» **PROMPT**
Print, in exact form, the lines below from the one containing "This screenshot has height=720, width=1200." through the one containing "Click the 3.1 section number", and omit all others.

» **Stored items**
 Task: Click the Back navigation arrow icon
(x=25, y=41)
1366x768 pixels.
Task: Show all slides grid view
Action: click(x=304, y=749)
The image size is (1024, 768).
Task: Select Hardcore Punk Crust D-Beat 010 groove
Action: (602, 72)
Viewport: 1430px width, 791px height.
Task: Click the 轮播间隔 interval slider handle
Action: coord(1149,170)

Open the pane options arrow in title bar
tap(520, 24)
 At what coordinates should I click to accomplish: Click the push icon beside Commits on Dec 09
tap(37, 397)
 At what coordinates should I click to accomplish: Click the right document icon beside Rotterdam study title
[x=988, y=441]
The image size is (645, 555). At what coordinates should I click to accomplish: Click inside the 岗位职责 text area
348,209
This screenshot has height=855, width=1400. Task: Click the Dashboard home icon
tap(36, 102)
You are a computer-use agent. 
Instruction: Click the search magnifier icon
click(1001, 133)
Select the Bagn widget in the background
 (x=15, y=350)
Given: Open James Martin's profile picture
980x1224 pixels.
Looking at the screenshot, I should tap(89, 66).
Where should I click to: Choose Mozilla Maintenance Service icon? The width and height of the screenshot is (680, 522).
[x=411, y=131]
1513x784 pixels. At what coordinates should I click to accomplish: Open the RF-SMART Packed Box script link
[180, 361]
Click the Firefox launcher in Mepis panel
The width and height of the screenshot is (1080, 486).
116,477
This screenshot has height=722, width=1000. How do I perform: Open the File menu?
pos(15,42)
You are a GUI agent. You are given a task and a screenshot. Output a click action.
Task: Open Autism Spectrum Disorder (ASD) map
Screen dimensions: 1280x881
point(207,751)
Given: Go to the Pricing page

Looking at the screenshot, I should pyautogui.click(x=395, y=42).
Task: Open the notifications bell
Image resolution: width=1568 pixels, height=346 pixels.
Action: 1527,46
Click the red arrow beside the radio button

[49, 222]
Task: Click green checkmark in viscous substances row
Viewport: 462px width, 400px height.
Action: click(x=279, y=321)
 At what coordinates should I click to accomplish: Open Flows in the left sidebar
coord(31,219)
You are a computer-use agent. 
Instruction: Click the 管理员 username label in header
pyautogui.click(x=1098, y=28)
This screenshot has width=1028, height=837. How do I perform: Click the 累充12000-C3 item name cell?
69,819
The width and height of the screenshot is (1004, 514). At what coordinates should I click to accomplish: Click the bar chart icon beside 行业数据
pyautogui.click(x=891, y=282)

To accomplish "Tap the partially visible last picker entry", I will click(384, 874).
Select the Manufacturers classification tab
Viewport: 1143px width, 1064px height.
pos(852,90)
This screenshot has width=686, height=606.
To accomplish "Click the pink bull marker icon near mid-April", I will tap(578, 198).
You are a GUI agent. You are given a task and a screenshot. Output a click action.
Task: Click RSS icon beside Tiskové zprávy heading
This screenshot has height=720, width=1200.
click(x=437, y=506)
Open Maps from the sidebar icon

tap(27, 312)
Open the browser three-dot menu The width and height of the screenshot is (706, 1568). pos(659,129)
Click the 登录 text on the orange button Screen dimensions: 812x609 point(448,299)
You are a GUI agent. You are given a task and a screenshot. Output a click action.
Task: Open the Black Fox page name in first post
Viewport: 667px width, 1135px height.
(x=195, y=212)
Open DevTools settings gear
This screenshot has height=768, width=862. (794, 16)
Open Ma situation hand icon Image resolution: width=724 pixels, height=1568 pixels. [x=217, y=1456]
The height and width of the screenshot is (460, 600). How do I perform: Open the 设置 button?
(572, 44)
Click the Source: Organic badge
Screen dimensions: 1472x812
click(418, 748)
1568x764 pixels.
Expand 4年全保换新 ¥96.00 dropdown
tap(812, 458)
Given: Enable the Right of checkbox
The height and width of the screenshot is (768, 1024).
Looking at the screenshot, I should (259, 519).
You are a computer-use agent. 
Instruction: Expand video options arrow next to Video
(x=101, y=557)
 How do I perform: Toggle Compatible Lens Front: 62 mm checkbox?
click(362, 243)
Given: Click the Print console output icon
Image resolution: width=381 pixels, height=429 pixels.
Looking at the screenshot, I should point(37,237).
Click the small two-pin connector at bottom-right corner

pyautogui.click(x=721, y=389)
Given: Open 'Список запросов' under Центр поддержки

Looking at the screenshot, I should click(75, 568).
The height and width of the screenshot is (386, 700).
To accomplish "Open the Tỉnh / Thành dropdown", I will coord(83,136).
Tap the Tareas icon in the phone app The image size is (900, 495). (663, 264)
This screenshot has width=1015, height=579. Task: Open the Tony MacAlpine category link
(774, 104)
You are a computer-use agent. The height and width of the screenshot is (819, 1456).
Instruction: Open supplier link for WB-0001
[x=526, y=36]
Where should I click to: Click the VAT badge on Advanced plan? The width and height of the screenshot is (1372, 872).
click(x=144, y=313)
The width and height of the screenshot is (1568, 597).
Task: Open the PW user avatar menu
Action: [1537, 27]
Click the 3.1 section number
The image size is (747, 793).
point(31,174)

» **EXERCISE RESULT**
This screenshot has height=720, width=1200.
click(x=437, y=506)
Open Maps from the sidebar icon

tap(27, 312)
Open the browser three-dot menu The width and height of the screenshot is (706, 1568). pos(659,129)
Click the 登录 text on the orange button Screen dimensions: 812x609 point(448,299)
You are a GUI agent. You are given a task and a screenshot. Output a click action.
Task: Open the Black Fox page name in first post
Viewport: 667px width, 1135px height.
(x=195, y=212)
Open DevTools settings gear
This screenshot has height=768, width=862. (794, 16)
Open Ma situation hand icon Image resolution: width=724 pixels, height=1568 pixels. [x=217, y=1456]
The height and width of the screenshot is (460, 600). How do I perform: Open the 设置 button?
(572, 44)
Click the Source: Organic badge
Screen dimensions: 1472x812
click(418, 748)
1568x764 pixels.
Expand 4年全保换新 ¥96.00 dropdown
tap(812, 458)
Given: Enable the Right of checkbox
The height and width of the screenshot is (768, 1024).
Looking at the screenshot, I should (259, 519).
You are a computer-use agent. 
Instruction: Expand video options arrow next to Video
(x=101, y=557)
 How do I perform: Toggle Compatible Lens Front: 62 mm checkbox?
click(362, 243)
Given: Click the Print console output icon
Image resolution: width=381 pixels, height=429 pixels.
Looking at the screenshot, I should point(37,237).
Click the small two-pin connector at bottom-right corner

pyautogui.click(x=721, y=389)
Given: Open 'Список запросов' under Центр поддержки

Looking at the screenshot, I should click(75, 568).
The height and width of the screenshot is (386, 700).
To accomplish "Open the Tỉnh / Thành dropdown", I will coord(83,136).
Tap the Tareas icon in the phone app The image size is (900, 495). (663, 264)
This screenshot has width=1015, height=579. Task: Open the Tony MacAlpine category link
(774, 104)
You are a computer-use agent. The height and width of the screenshot is (819, 1456).
Instruction: Open supplier link for WB-0001
[x=526, y=36]
Where should I click to: Click the VAT badge on Advanced plan? The width and height of the screenshot is (1372, 872).
click(x=144, y=313)
The width and height of the screenshot is (1568, 597).
Task: Open the PW user avatar menu
Action: [1537, 27]
Click the 3.1 section number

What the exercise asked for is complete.